Minister zdrowia Adam Niedzielski zapowiedział w czwartek 17 lutego, że w marcu, jeśli liczba dziennych zakażeń spadnie do 10 tys., będzie rekomendował zniesienie obostrzeń. Chodzi o te restrykcje, które nie są „aż tak bardzo przestrzegane”.
Cały czas podtrzymuję hipotezę potwierdzającą, że zbliżamy się do końca tej fali pandemii – mówił w TVN24 szef resortu zdrowia, Adam Niedzielski. To hipoteza oparta na analizie tego, „co już wiemy o Omikronie, w jaki sposób różni się od poprzednich mutacji właśnie pod wpływem oddziaływania” – wskazał.
Co dalej z obostrzeniami?
Minister wskazał, że w marcu można się spodziewać decyzji o zniesieniu restrykcji, które obecnie obowiązują, a nie są „aż tak bardzo przestrzegane”. Chodzi m.in. o limity osób niezaszczepionych w miejscach publicznych – dodał.

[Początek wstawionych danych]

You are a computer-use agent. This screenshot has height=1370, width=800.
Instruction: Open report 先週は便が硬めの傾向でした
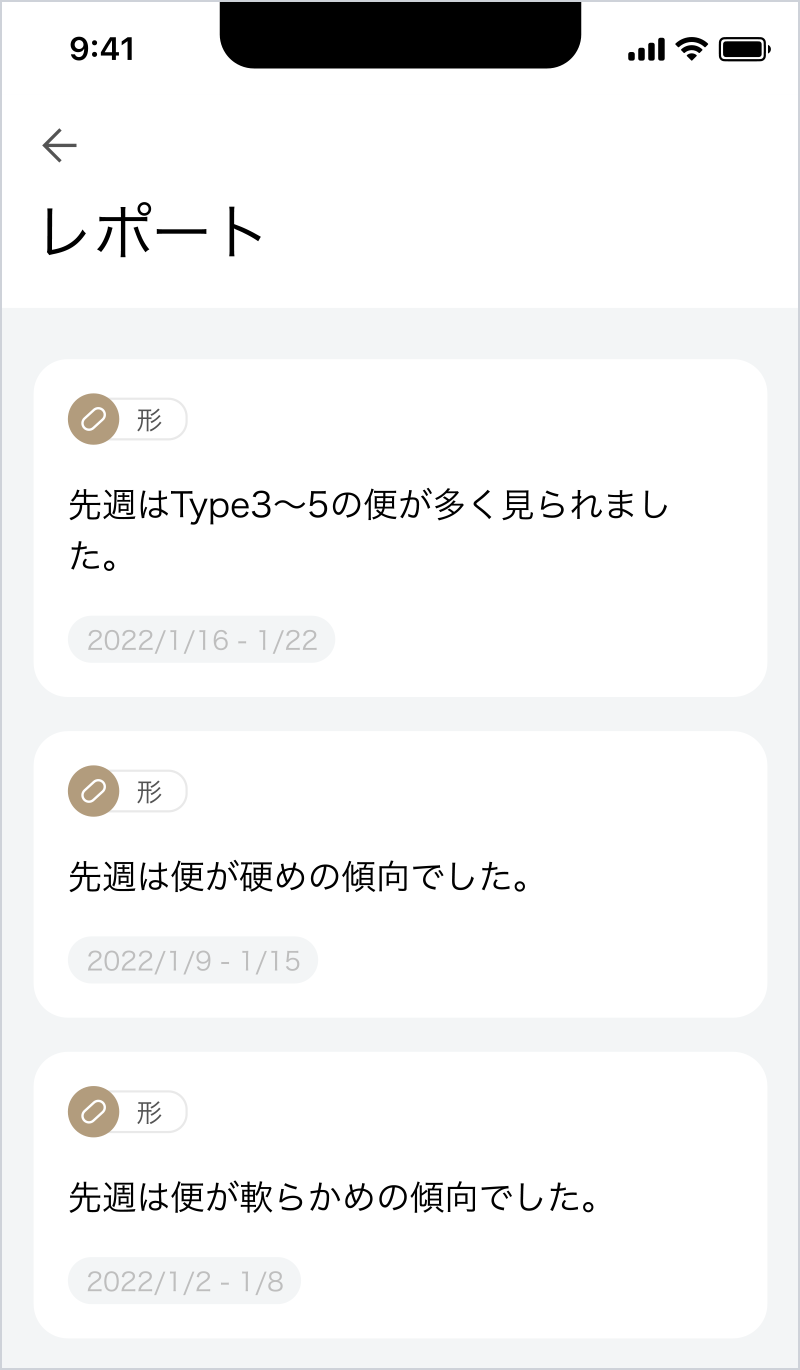[x=298, y=878]
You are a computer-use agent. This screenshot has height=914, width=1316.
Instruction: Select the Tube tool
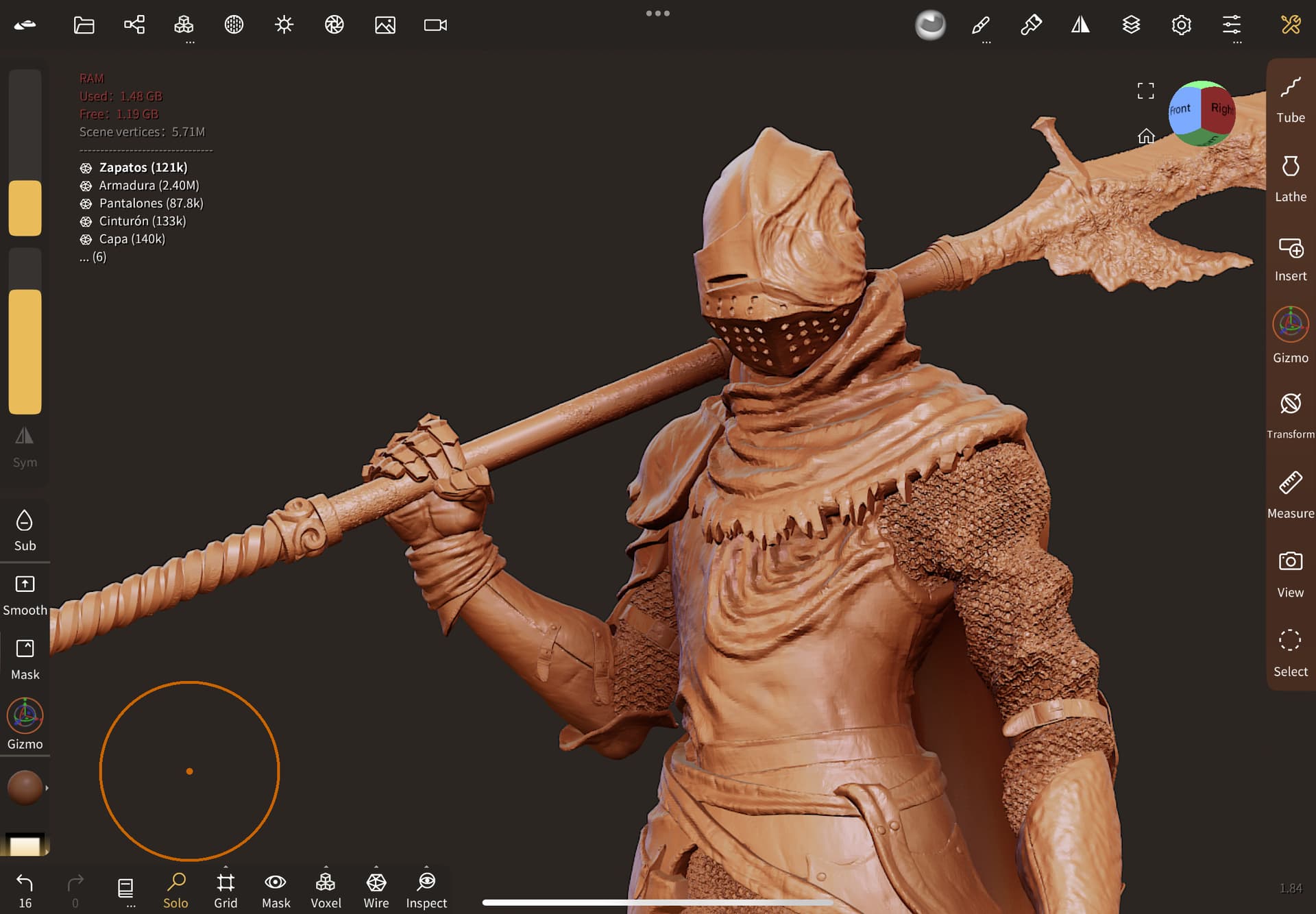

– Jeśli liczba zakażeń oscyluje bądź spada poniżej 10 tys., to na pewno będę rekomendował panu premierowi taki ruch – podał.
Minister pytany o to, czy podczas pandemii nie zostało zrobione zbyt mało, stwierdził, że decyzje, które są podejmowane, „zawsze odbywały się w jakimś otoczeniu, zawsze były warunkowane różnymi sytuacjami, różnymi konfiguracjami, różnymi siłami politycznymi”.
– Nie jest sztuką mieć dobre pomysły, tylko sztuką jest mieć dobre pomysły, które są wdrażane – mówił.
Do takich decyzji zaliczył obowiązkowe szczepienia nauczycieli i służb mundurowych, które nie zdobyły poparcia większości decydentów.
– Dyskusja z osobami odpowiedzialnymi za te resorty, ich wątpliwości, brak argumentów przekonujących spowodowały, że ten obowiązek nie został wprowadzony – powiedział Niedzielski.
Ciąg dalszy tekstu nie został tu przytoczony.